**Fragmento seleccionado**
El pasillo de Wenger

Arsène Wenger había pedido a los aficionados gunners que respetaran el pasillo de sus jugadores al campeón Manchester United. Pero el trago fue demasiado duro para los hinchas que hicieron notar sus abucheos. También para los que llegaron premeditadamente tarde al estadio. Y para los pocos que prefirieron dar la espalda a una escena que representaba la constatación de una dura realidad: el Arsenal es un proyecto desilusionante sometido a una inevitable fuga de estrellas.

Samir Nasri se proclamó campeón de la Premier la temporada pasada y Cesc Fàbregas va camino de saborear su primera Liga. Ayer, Robin Van Persie fue el último futbolista en desfilar en la guardia de honor, como si hubiera preferido retardar la agonía de una grada que hace un año coreaba su nombre. Caminó cabizbajo, casi por inercia, entre los aplausos de sus ex compañeros, evitando un contacto visual que les recordara sus propias desdichas. Los visitantes del Manchester United hurgaron aún más en la herida gritando el nombre del holandés, héroe del alirón con un soberbio hat-trick hace una semana.

**Datos de entrada**
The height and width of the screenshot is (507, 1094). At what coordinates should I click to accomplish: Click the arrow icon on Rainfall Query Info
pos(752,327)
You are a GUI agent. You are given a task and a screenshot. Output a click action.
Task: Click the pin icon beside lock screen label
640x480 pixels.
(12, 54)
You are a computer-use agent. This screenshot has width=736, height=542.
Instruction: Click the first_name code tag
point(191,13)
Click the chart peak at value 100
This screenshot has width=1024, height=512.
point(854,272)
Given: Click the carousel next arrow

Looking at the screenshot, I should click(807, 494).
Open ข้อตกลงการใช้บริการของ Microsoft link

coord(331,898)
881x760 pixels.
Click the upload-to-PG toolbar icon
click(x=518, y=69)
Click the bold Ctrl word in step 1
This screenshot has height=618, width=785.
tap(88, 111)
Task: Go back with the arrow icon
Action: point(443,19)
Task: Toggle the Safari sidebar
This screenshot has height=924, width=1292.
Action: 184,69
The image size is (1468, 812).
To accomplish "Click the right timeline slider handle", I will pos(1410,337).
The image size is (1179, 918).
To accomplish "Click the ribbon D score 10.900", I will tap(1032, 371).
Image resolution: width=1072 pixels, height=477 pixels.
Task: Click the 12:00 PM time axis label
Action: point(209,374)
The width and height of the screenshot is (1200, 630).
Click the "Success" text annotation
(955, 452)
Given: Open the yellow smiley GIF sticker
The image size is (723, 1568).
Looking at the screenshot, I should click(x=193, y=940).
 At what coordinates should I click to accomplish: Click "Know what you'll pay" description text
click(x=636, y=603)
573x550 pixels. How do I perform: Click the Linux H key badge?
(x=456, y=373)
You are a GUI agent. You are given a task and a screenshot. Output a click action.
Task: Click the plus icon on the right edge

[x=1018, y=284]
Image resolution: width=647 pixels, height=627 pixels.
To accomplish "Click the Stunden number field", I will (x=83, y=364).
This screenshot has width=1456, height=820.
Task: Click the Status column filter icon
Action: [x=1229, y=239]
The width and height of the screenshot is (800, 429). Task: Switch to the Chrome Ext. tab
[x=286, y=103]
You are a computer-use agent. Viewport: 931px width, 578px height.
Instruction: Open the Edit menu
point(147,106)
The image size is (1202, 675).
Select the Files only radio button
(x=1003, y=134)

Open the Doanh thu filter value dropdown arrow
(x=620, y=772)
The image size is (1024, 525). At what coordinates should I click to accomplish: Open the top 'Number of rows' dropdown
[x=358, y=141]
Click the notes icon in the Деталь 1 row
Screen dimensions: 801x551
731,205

**Sobre la tarea**
Escribe la continuación de la crónica sobre el pasillo de honor del Arsenal al Manchester United a partir de su última oración.

**Resultado del ejercicio**
Los aficionados cañoneros no tardaron en lanzar reproches a Van Persie nada más tocar el balón. Al menos se permitieron el consuelo de ver a su antigua perla holandesa errar en un pase en el medio campo y originar la jugada que acabó con el gol de Theo Walcott en el segundo minuto del partido.

La alegría apenas se prolongó hasta el filo del descanso, cuando Van Persie cayó derribado en el área por Sagna y ejecutó el penalti con frialdad clínica. No celebró el gol, como manda la tradición, y su gesto imperturbable contrastó con el enfado monumental de los hinchas del Arsenal, golpeados de la manera más cruel en su particular amargura.

Arsène Wenger justificaba días atrás la marcha Van Persie comparándolo con una mujer de 39 años desesperada por concebir a su primer hijo. Curiosa manera de evadir su responsabilidad en haber abortado la motivación de sus futbolistas durante ocho temporadas de sequía.